Tendre vers l'objectivation du réel, dans le respect de la validité épistémologique, induit la prise en compte de la subjectivité. Cette prise en compte permet une mise en perspective (Max Weber), une relativisation des concepts obtenus et, justement, une prise de conscience de l'ensemble des croyances qui filtrent toute réalité.
La foi est liée à un besoin et à la nécessité de le combler et va donc permettre l'activation des mécanismes — accrédités par cette foi — schèmes d'action, non seulement pour construire ces schèmes d'action mais aussi à leur mise en œuvre, au constat de leur validité ou non[10].
La didactique est basée sur la foi dans le contrat didactique qui autorise la construction des savoirs par l'apprenti.
Psychanalyse
Selon Donald Winnicott, psychanalyste, le rapport de l'individu à ses croyances est primitivement déterminé par sa relation à sa mère.
C'est elle qui donnera le ton, c'est-à-dire que la qualité de la relation de l'enfant avec sa mère déterminera un ensemble de croyances profondément ancrées en lui qui sera la base de la construction des croyances suivantes et donc de la qualité de la relation du futur adulte à son univers[11]. Or, tout étant reconstitué dans notre esprit sous forme de concepts grâce aux informations livrées par nos sens, c'est là que prend toute l'importance des croyances qui valident ou non ces concepts et autorisent les actions en découlant.

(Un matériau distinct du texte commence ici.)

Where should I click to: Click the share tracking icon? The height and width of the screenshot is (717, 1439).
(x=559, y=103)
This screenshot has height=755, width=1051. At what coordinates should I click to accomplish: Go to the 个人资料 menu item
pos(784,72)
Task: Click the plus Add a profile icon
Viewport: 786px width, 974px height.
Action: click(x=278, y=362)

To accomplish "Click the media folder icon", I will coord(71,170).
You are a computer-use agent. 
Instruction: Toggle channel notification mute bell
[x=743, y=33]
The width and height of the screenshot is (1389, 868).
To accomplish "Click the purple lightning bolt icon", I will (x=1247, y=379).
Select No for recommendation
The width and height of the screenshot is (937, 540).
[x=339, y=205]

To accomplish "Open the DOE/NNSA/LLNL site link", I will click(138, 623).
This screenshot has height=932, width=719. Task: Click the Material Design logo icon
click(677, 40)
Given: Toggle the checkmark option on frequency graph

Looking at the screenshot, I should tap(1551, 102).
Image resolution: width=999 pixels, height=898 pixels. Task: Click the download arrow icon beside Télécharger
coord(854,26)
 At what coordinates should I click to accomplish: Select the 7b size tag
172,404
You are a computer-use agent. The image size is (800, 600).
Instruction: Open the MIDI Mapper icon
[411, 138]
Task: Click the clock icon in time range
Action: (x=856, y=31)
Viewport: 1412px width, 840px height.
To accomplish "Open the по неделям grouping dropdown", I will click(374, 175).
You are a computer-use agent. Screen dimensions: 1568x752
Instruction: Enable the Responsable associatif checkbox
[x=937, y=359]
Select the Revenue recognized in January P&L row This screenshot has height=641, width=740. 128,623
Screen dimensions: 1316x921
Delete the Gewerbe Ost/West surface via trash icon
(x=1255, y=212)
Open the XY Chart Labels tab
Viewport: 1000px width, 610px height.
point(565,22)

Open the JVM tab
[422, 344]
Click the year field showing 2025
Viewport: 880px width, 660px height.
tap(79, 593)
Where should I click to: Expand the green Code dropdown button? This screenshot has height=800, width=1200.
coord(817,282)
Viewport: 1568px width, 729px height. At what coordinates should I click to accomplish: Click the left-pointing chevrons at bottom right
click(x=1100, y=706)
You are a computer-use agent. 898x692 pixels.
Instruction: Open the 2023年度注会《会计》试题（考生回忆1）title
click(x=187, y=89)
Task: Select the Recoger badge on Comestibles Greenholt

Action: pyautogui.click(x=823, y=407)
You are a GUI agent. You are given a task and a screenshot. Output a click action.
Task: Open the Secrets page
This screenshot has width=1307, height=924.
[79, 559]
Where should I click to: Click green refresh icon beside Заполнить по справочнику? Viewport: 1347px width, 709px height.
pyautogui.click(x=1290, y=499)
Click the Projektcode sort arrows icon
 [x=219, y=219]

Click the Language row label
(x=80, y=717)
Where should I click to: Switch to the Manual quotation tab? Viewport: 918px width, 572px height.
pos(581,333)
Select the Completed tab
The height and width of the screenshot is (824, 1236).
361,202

Croyances autoréalisatrices
Lorsque les comportements des personnes sont modifiés par une croyance, il peut parfois s'ensuivre l'accomplissement de ce que prédisait la croyance : on parle alors de prophétie autoréalisatrice. Cela peut s'observer par exemple en période de tensions internationales, lorsque des informations concernant la pénurie à venir de tel ou tel bien de consommation circulent. Même s'il n'y a pas de réel risque de pénurie, par exemple en sucre, l'approvisionnement massif de la population crée une réelle pénurie de sucre[12]. Cela peut s'observer aussi avec des individus superstitieux, dans le cas où un signe maléfique déstabilise suffisamment la personne et lui fait adopter un comportement à risques.
Croyance et la philosophie arabe médiévale
On trouve chez des penseurs arabes des interprétations très proches des interprétations actuelles. Selon Al-Ghazali, la croyance désigne ce que le cœur accepte et dont il est satisfait. Ainsi la croyance pourra être relative à ce qui est connu, par l'expérience (comme le goût d'un fruit ou la couleur du ciel qui sont connus par l'observation), par le raisonnement (comme le fait que la moitié d'une chose est plus petite que cette même chose entière) ou par la nouvelle sûre (c'est par cette voie que l'on a connu l'existence des terres lointaines et de certains événements du passé). Ainsi, même sans être allé en Chine ou sans avoir rencontré Jules César, la nouvelle de la constatation de leur existence qui nous aura été rapportée par un nombre de voies tel qu'il exclut pour nous la possibilité raisonnable de croire au mensonge permet de conclure à leur existence. Al-Ghazali qualifiera alors cette croyance de conforme à la science (la connaissance de la personne) et à la raison.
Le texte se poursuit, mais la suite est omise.